Most often, the amount of oxygen carried by red blood cells, called oxygen saturation, is measured first. It is measured with a medical device that clips to the finger, called a pulse oximeter. Healthy pulse oximeter values often range from 95% to 100%. Values under 90% are considered low.

Often, hypoxemia treatment involves receiving extra oxygen. This treatment is called supplemental oxygen or oxygen therapy. Other treatments focus on the cause of hypoxemia.

Causes

You might learn you have hypoxemia when you see a doctor for shortness of breath or another breathing-related problem. Or you might share the results of an at-home pulse oximetry test with your doctor.

If you use a pulse oximeter at home, be aware of factors that can make the results less accurate:

  • Poor circulation.
  • Black or brownskin color.
  • Skin thickness or temperature.
  • Tobacco use.
  • Fingernail polish.

If you have hypoxemia, the next step is to figure out its cause.
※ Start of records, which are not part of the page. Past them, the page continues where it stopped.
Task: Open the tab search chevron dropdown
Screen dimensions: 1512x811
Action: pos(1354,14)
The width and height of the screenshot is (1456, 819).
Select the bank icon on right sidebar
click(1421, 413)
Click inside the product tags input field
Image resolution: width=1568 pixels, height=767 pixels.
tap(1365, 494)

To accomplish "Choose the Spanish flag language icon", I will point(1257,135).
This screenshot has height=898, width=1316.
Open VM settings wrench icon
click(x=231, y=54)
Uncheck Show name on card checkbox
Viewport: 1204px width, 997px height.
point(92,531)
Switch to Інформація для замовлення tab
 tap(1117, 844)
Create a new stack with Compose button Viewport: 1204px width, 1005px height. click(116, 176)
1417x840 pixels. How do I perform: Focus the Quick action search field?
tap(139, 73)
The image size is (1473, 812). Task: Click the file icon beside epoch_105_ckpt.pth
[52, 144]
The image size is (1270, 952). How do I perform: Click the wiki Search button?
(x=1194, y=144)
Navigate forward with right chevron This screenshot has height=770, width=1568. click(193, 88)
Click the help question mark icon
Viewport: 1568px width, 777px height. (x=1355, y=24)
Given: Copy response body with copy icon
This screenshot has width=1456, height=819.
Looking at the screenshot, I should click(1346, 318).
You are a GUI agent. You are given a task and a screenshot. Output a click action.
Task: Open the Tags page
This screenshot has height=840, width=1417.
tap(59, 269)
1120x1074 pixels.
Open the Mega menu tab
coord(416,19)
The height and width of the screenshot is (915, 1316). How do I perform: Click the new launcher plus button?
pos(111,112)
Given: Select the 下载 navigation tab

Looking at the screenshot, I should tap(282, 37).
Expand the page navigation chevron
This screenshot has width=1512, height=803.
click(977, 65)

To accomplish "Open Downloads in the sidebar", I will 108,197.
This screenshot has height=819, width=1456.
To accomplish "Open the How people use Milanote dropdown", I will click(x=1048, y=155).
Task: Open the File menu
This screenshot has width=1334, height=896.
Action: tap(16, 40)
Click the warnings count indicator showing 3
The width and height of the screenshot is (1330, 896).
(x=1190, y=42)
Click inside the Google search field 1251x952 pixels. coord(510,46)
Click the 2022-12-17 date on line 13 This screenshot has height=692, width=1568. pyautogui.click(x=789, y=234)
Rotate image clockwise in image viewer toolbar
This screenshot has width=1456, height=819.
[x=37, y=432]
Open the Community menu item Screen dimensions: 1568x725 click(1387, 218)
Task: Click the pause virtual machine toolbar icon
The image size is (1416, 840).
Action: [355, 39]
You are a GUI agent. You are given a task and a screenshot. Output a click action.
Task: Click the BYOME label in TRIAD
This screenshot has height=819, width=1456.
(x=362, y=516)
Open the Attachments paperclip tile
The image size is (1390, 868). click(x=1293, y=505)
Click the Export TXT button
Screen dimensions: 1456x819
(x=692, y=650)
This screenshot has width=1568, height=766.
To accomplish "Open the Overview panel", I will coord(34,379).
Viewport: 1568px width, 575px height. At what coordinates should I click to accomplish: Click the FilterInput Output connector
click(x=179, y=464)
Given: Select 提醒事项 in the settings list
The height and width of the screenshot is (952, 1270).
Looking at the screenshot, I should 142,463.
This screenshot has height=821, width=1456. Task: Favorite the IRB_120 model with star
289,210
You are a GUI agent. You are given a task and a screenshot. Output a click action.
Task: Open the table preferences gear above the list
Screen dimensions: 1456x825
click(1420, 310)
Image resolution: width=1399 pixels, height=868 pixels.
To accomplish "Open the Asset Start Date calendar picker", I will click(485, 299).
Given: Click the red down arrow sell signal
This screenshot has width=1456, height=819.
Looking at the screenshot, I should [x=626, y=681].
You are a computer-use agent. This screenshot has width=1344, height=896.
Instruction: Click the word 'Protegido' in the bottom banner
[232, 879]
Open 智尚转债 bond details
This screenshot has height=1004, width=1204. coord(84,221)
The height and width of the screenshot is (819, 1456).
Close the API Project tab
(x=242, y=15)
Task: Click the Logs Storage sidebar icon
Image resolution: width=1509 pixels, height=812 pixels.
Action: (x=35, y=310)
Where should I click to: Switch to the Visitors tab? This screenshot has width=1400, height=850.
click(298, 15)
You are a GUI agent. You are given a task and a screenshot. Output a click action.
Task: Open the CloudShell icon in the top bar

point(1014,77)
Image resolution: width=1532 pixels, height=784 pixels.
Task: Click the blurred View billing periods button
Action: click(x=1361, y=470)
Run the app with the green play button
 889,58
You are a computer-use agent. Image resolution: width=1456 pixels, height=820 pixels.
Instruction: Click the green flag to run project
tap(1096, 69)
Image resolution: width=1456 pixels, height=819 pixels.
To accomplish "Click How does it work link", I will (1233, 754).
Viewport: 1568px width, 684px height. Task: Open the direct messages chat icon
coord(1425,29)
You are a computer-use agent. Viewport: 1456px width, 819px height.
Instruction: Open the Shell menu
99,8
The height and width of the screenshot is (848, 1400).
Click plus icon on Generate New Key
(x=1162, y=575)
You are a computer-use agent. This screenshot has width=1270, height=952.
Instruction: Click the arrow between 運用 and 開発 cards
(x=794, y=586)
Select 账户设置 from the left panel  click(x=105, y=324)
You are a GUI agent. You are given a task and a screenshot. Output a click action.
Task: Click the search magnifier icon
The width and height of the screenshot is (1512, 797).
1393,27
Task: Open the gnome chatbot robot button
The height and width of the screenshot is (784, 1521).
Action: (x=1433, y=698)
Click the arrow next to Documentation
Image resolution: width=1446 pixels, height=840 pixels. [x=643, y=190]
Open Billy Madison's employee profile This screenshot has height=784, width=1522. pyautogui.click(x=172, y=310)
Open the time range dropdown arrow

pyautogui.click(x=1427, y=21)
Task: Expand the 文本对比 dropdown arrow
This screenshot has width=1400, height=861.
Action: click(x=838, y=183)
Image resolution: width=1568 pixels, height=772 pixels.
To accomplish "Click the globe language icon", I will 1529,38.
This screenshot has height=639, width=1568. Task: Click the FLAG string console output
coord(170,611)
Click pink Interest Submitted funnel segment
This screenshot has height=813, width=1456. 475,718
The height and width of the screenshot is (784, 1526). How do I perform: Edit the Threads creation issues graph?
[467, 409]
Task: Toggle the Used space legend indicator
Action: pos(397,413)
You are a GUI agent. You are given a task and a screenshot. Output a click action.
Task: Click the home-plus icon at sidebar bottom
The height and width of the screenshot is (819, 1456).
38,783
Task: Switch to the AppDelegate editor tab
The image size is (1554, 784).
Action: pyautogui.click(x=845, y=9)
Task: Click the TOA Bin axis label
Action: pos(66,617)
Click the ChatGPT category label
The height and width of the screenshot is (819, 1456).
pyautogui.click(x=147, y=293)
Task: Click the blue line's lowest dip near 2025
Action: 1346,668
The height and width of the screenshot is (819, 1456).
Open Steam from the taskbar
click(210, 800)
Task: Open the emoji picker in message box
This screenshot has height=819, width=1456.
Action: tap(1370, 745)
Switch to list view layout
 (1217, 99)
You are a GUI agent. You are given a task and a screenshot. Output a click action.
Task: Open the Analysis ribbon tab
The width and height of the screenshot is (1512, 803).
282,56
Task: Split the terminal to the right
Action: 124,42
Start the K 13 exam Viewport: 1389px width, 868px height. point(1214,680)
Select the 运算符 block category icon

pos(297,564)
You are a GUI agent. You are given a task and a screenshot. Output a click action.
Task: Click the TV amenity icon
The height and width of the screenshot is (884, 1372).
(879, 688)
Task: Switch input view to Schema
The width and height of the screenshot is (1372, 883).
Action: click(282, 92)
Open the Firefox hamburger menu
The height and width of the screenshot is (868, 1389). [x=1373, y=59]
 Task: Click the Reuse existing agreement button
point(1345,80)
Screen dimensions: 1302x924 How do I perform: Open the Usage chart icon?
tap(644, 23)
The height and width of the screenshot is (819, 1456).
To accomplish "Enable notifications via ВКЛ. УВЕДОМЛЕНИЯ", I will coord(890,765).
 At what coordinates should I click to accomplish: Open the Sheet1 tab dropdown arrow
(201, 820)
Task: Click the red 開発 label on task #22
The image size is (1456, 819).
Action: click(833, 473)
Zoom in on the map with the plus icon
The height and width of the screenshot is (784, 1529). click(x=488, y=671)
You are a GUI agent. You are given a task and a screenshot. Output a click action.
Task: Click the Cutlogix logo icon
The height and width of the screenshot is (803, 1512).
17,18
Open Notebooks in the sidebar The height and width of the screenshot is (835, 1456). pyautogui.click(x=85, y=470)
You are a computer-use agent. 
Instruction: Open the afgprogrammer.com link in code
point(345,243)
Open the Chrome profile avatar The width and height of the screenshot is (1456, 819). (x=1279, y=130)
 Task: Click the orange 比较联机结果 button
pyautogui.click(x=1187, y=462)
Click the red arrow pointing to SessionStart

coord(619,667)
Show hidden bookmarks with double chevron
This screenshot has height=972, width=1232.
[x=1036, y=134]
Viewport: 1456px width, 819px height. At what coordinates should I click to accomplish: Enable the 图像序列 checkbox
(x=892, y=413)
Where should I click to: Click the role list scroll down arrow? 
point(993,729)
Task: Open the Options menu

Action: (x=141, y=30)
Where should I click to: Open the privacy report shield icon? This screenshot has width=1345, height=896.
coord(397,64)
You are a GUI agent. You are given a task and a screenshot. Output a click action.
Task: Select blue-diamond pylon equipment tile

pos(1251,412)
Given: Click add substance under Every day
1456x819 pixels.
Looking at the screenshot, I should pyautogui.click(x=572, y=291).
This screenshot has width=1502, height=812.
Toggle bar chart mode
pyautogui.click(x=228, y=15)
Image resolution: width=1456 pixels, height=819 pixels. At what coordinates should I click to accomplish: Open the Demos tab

Hypoxemia can be a sign of problems such as:

  • Less oxygen in the air you breathe, such as at high altitudes.
  • Breathing that's too slow or shallow to meet the lungs' need for oxygen.
  • Either not enough blood flow to the lungs or not enough oxygen to the lungs.
  • Trouble with oxygen getting into the bloodstream and the waste gas carbon dioxide getting out.
  • A problem with the way blood flows in the heart.
  • Unusual changes in the protein called hemoglobin, which carries oxygen in red blood cells.

Causes of hypoxemia that are related to problems with blood or blood flow include:

  • Anemia — a condition in which the body doesn't get oxygen due to a lack of healthy red blood cells.
  • Congenital heart defects in children — heart conditions that children were born with.
  • Congenital heart disease in adults — heart problems that adults were born with.

Breathing conditions that can lead to hypoxemia include:

  • ARDS (acute respiratory distress syndrome) — a lack of air due to a buildup of fluid in the lungs.
  • Asthma — a long-term condition that affects airways in the lungs.
  • COPD (chronic obstructive pulmonary disease) — the blanket term for a group of diseases that block airflow from the lungs — including emphysema.
  • Interstitial lung disease — the blanket term for a large group of conditions that scar the lungs.
  • Pneumonia — an infection in one or both lungs.
  • Pneumothorax — collapsed lung.
  • Pulmonary edema — excess fluid in the lungs.
  • Pulmonary embolism — a blood clot in an artery in the lung.
  • Pulmonary fibrosis — a disease that happens when lung tissue becomes damaged and scarred.
  • Sleep apnea — a condition in which breathing stops and starts many times during sleep.

Some medicines that can cause slow, shallow breathing can lead to hypoxemia. These include certain opioid pain relievers and medicines that prevent pain during surgery and other procedures, called anesthetics.

When to see a doctor

Seek emergency care if you have shortness of breath that:

  • Comes on fast, affects your ability to function or happens with symptoms such as chest pain.
  • Happens above 8,000 feet (about 2,400 meters) and occurs with a cough, rapid heartbeat or weakness. These are symptoms of fluid leaking from blood vessels into the lungs, called high-altitude pulmonary edema. This can be deadly.

See your doctor as soon as possible if you:

  • Become short of breath after slight physical effort or when you're at rest.
  • Have shortness of breath that you wouldn't expect from a certain activity and your current fitness and health.
  • Wake up at night with a gasp or a feeling that you're choking. These may be symptoms of sleep apnea.

Self-care

These tips could help you cope with ongoing shortness of breath:

  • If you smoke, quit. This is one of the most important things you can do if you have a health condition that causes hypoxemia. Smoking makes medical problems worse and harder to treat. If you need help quitting, talk with your health care provider.
  • Stay away from secondhand smoke. It can cause more lung damage.
  • Get regular exercise. Ask your provider what activities are safe for you. Regular exercise can boost your strength and endurance.